Aux abords immédiats de l’affrontement royal, tous s’étaient immobilisés, comme ensorcelés par la haine qui se manifestait à chaque geste des bretteurs. Au-delà de ce cercle proche, les combats demeuraient d’une rare férocité. Tant qu’aucun vainqueur ne sortirait de cet affrontement irréel, il était inutile d’espérer une pause. Le sang coulait et rien n’empêcherait les guerriers de s’égorger. »
En cette fin du mois de juin 224, Ctésiphon croule sous une chaleur étouffante. Venue du désert de la péninsule arabique, une insupportable brise accable la capitale parthe depuis quatre longues journées. Épicentre commercial de l’empire, on la croirait endormie et la population comme victime d’un coma inattendu et sans fin. La ville n’a plus de vie que le matin aux aurores ou dès que le soleil se glisse derrière l’horizon, en fin de journée.
– Tu n’as pas fini ton récit, mon fils. Continue, je veux savoir.
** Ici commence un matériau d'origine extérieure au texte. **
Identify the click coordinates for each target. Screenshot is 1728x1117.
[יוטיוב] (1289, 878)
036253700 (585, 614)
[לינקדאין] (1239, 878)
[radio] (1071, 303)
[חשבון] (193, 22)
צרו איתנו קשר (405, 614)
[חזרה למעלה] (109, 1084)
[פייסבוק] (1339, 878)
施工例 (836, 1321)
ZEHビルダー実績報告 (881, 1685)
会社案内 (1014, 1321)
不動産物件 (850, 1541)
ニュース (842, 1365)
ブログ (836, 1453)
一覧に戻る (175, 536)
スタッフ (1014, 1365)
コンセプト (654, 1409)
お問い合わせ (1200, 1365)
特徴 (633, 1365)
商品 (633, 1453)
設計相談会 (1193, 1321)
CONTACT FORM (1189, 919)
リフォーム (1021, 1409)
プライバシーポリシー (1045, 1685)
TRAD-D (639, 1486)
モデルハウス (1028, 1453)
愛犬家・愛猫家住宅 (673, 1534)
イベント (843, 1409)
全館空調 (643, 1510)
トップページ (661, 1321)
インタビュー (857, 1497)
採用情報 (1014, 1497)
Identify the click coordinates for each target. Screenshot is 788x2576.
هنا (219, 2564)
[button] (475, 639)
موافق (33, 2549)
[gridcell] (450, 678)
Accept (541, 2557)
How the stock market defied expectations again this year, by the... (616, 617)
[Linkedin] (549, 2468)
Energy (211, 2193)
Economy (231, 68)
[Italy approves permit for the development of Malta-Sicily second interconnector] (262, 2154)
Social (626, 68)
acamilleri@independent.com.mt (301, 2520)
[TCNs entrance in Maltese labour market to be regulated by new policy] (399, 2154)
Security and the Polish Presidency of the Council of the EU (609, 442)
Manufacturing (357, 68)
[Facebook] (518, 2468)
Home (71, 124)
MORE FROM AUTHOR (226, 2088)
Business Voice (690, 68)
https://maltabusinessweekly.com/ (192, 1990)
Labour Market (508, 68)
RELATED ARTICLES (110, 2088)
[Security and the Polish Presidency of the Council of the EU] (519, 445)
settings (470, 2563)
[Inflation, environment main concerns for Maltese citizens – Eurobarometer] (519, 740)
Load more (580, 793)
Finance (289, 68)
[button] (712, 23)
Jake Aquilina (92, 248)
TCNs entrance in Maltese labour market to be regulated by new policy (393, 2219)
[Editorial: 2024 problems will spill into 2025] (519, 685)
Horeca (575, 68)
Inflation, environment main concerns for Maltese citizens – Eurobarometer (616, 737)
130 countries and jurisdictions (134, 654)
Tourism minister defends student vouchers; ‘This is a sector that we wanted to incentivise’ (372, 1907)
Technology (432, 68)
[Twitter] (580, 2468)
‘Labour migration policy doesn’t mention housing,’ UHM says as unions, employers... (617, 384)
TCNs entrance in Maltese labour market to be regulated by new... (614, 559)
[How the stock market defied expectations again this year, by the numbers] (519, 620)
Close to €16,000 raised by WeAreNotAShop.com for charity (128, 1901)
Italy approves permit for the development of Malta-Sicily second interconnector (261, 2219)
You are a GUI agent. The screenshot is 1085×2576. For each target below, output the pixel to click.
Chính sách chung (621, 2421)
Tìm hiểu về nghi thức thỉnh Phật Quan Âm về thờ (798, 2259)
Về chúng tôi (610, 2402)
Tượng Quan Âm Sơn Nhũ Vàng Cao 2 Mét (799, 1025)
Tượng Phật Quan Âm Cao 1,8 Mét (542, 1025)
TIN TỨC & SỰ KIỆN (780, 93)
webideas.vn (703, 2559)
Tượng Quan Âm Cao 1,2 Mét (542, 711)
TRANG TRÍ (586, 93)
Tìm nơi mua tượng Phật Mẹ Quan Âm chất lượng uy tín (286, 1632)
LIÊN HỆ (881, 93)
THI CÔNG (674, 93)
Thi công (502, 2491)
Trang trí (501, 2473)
Esther, à demi allongée sur une kliné, fixe Hishan, son fils, d’un air maussade. Lui, la dévisage sans ciller. Il la trouve encore belle, très belle avec un visage tout en longueur, des lèvres rouges, un long nez droit d’aristocrate, des yeux noisette en amande, des pommettes hautes, de longs cheveux noirs bouclés, prisonniers d’un voile serti de fines boucles d’or. Sa tunique légère laisse deviner un corps encore mince, souple, harmonieux. La mémoire d’Esther garde encore dans son sang quelques gouttes des siècles séleucides oubliés et nombre d’hommes convoitent cette riche veuve de vieille noblesse parthe.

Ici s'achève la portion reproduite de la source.